As I turned the pedals yesterday, and despite that began to be dropped from the front group on the first ascent of Beachy Head (by all accounts shortly after the whole race was grupetti), eventually joined a group of 3, that became 6, that became 9, I felt exhausted. And full of the summary of my season: how far I have come and how far I want to go.
Lap after lap we descended into cold mist, and climbed into the bare sunlit sea sharp view of the summit of Beachy Head, each pedal stroke I pushed was full of wishes for a mechanical, an excuse, knowing there was nothing else that would allow me to stop. For the first time I fantasised about just pulling up and getting off. But at crucial moments (the summit) friends and strangers shouted encouragement, and I knew I wouldn’t.
Then there the final lap. The final climb. And the summit came into view. I crossed the line. I could barely unclip. I placed my bike down (mech up). And laid myself on the rough grass.
And I felt it all: disappointment, achievement, ambition, pain, the weight of the work I’d done, and everything I know needs to come next. The marking of my second year of racing. Everything I have learned about positioning, bike handling, tactics, my body, my abilities, where I surprise myself, how I talk myself into and out of things. And everything I now know I don’t know, and am hungry for.
Also I felt literally hungry.
My pal Helen (who had a great race, only a week after a strong performance at the Rás na mBan, chapeau) came over and asked how I was and… Honestly? I burst into tears. Not because I felt sad. But because I felt everything.
Either way I was thankful for her hug.
That’s the last thing I have to say: unlike the end of 2016, when I was just starting out, beginning to recognise people, this year I have made friends, met astonishing women from all different places and professions. And my Tour of Sussex would not have been possible without the kindness and generosity of many of them – obviously of the NRG/commissaries/organiser variety – but as someone who can’t drive, and doesn’t have a significant other or team DS/mechanic etc. to swannie for me, I only managed the logistics of the weekend with the help of: Olivia and Matt for driving me to the stage 1 start, Nic and Delia for the van space and rollers, Lucy for lending me a jacket for the descent after the ITT, Karla for sorting me out when I was dripping wet and shivering after the ITT storm, Giles and Tina for the lift home when the trains were cancelled, Steve from GB cycles who leant me some rollers, Terry from Fusion who gave me a spare wheel when I punctured 5 mins before my ITT start.

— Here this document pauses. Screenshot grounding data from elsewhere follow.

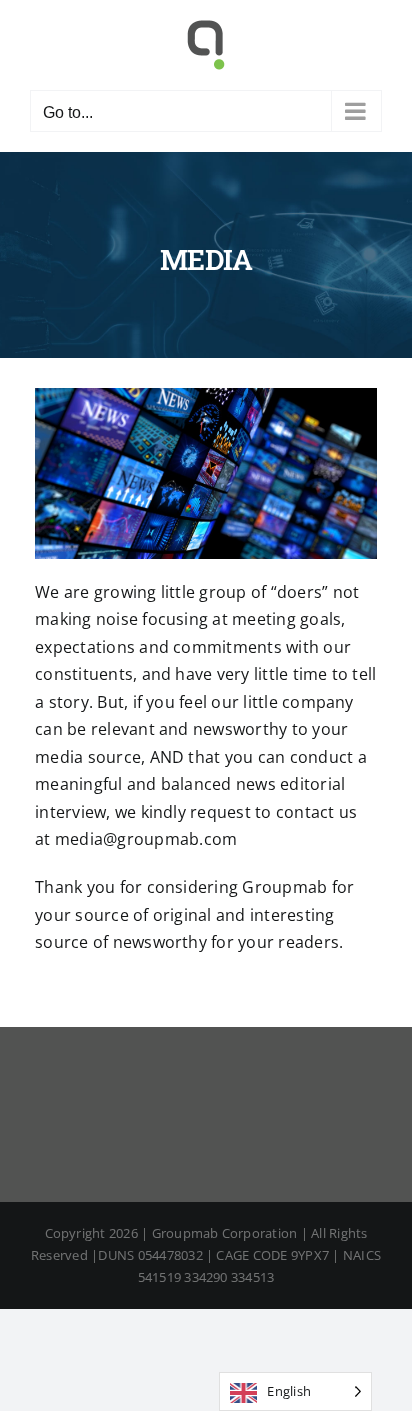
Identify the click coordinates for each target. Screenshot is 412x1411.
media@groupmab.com (146, 839)
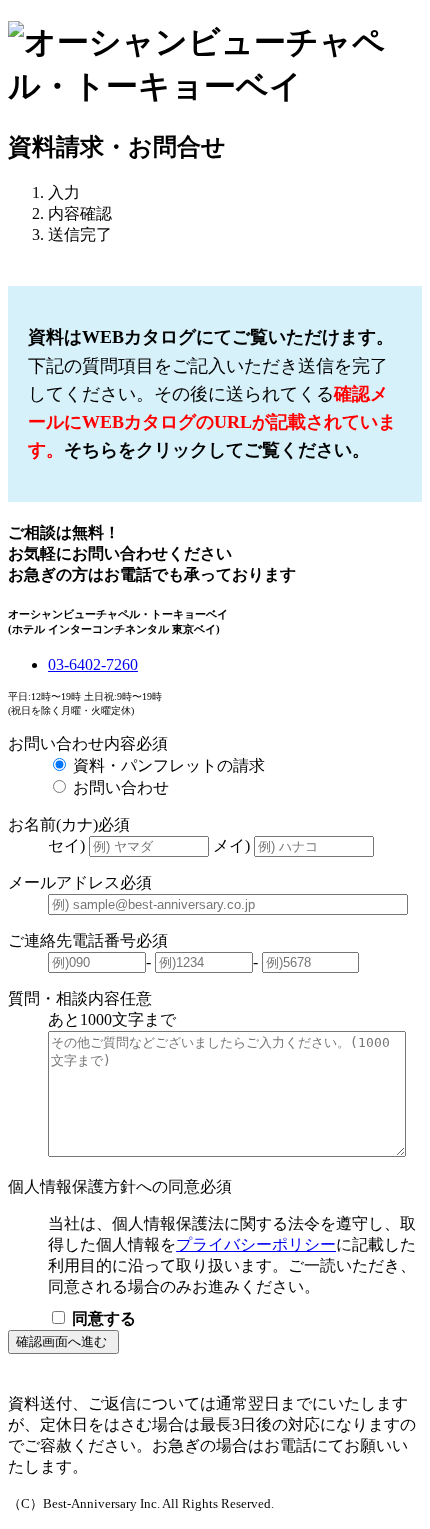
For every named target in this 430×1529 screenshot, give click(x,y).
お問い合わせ (121, 787)
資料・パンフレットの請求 (169, 765)
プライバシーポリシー (256, 1244)
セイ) (68, 845)
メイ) (233, 845)
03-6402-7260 (93, 664)
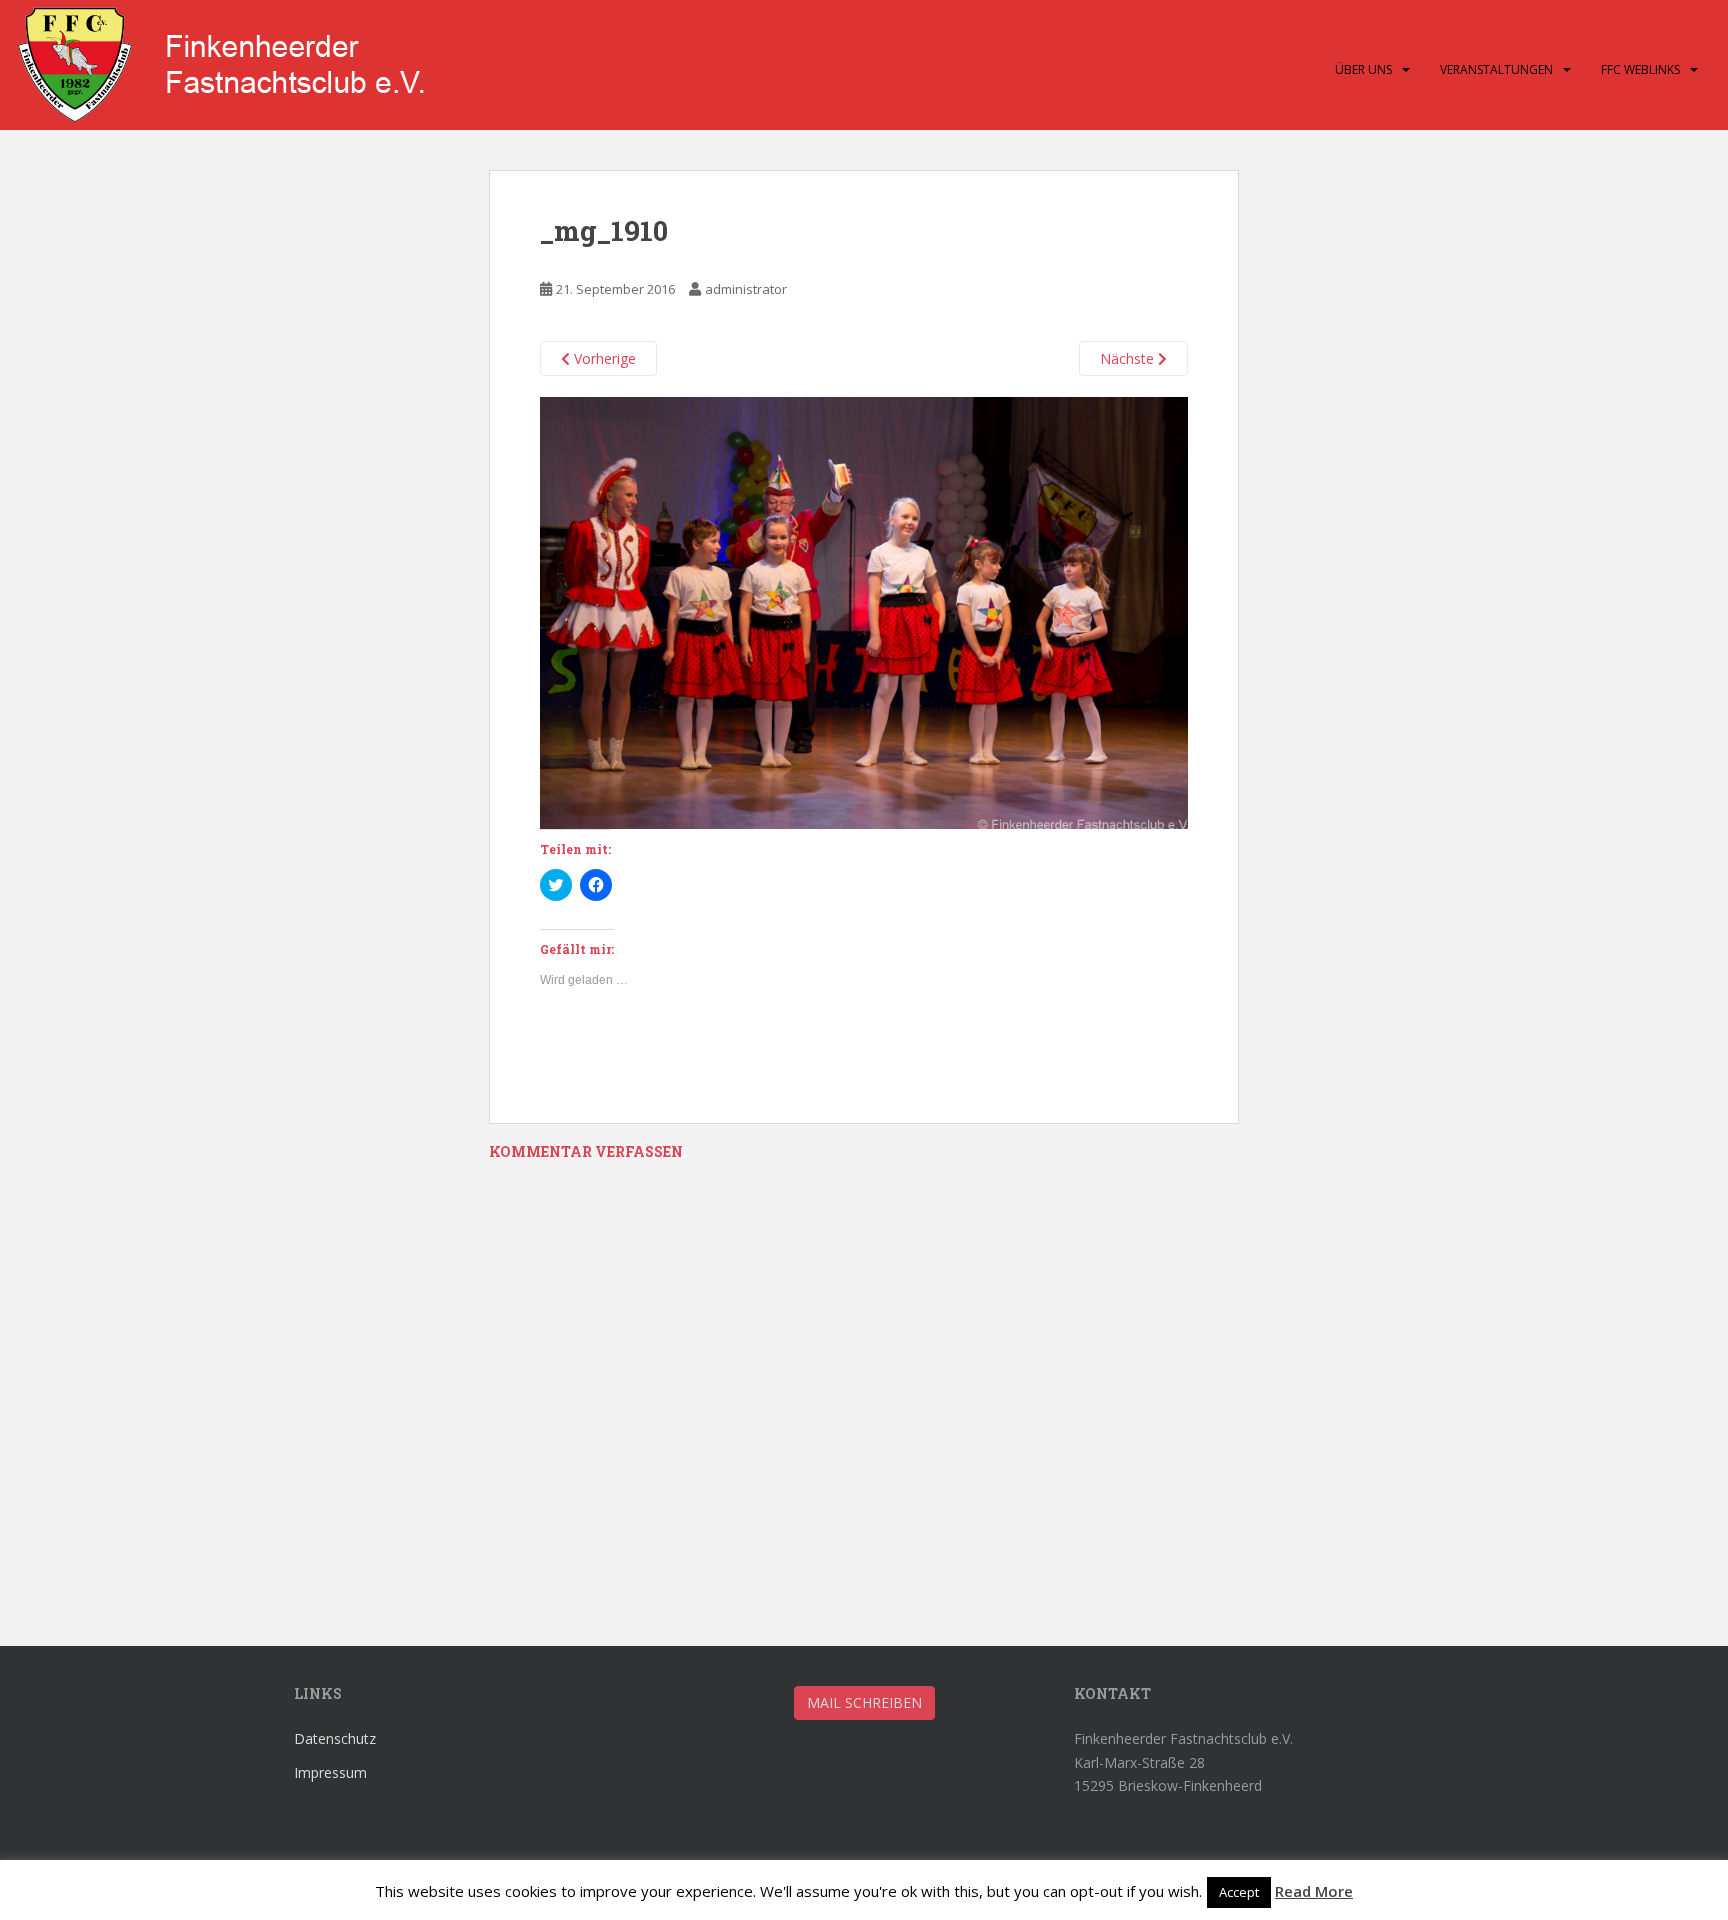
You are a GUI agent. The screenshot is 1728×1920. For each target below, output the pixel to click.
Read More (1314, 1891)
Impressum (330, 1772)
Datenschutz (335, 1738)
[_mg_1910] (864, 612)
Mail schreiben (864, 1702)
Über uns (1363, 69)
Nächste (1129, 358)
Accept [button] (1239, 1892)
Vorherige (603, 358)
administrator (746, 289)
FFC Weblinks (1640, 69)
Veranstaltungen (1496, 69)
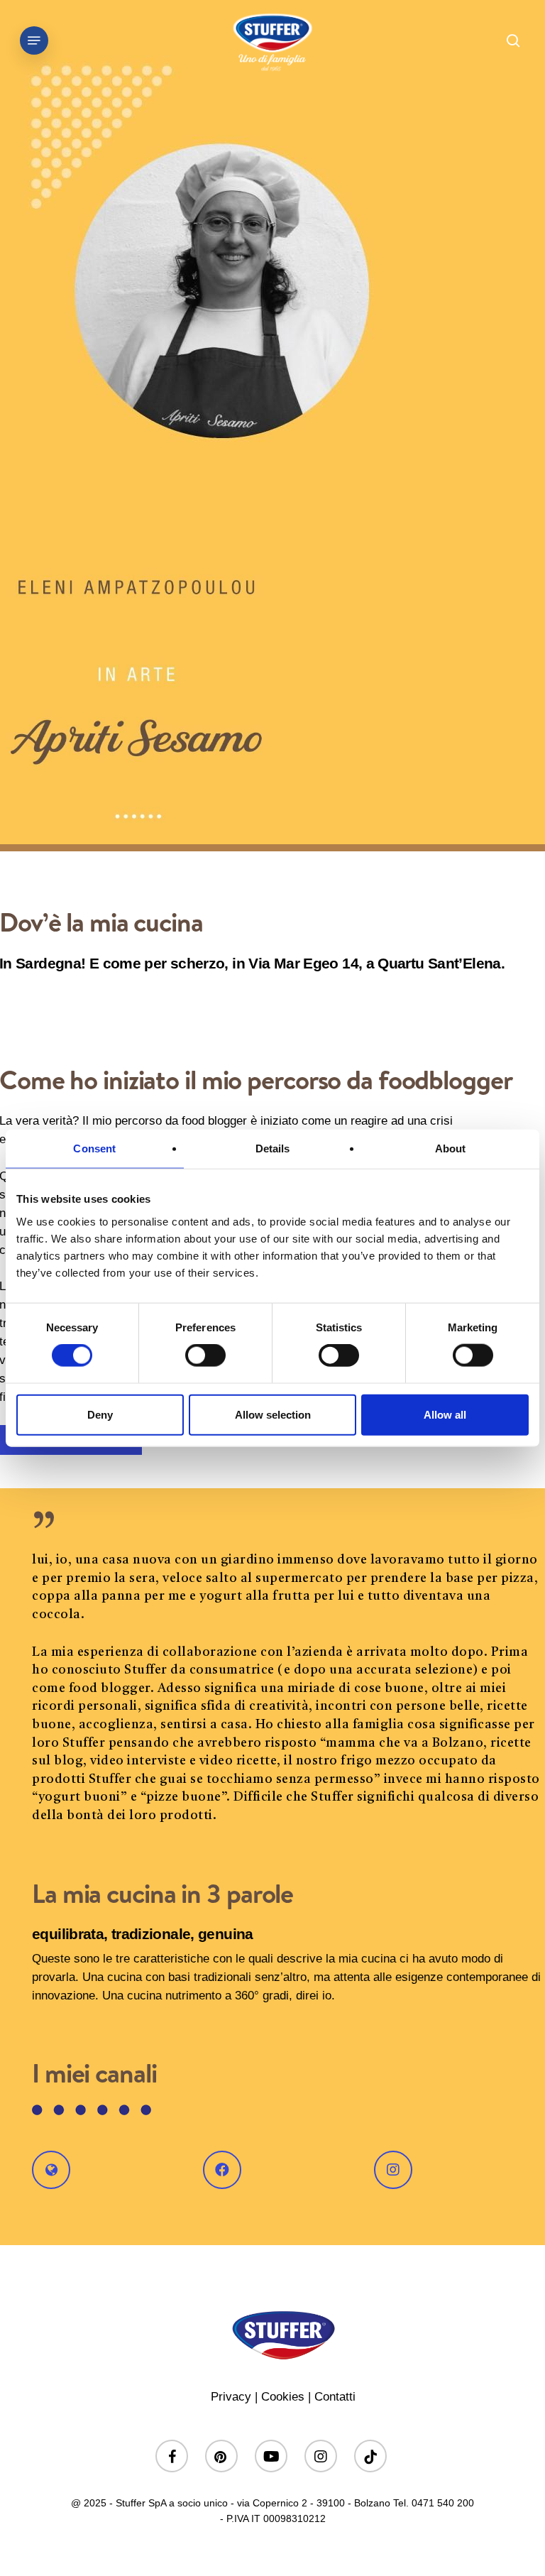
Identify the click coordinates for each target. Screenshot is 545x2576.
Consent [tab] (94, 1148)
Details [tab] (272, 1148)
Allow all (445, 1414)
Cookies (282, 2396)
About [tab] (450, 1148)
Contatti (335, 2396)
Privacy (231, 2396)
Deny (100, 1414)
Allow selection (273, 1414)
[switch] (205, 1355)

As I reach the end of 2017, I’m already sad I won’t see a bunch of pals until next season. As much as I like to be and try and be self-sufficient, I felt wrapped up and looked after by the women’s racing community this weekend. And very grateful for it.
I descended into cold mist, and climbed into the bare sunlit sea sharp view of the summit of Beachy Head. I did so both alone, and among friends.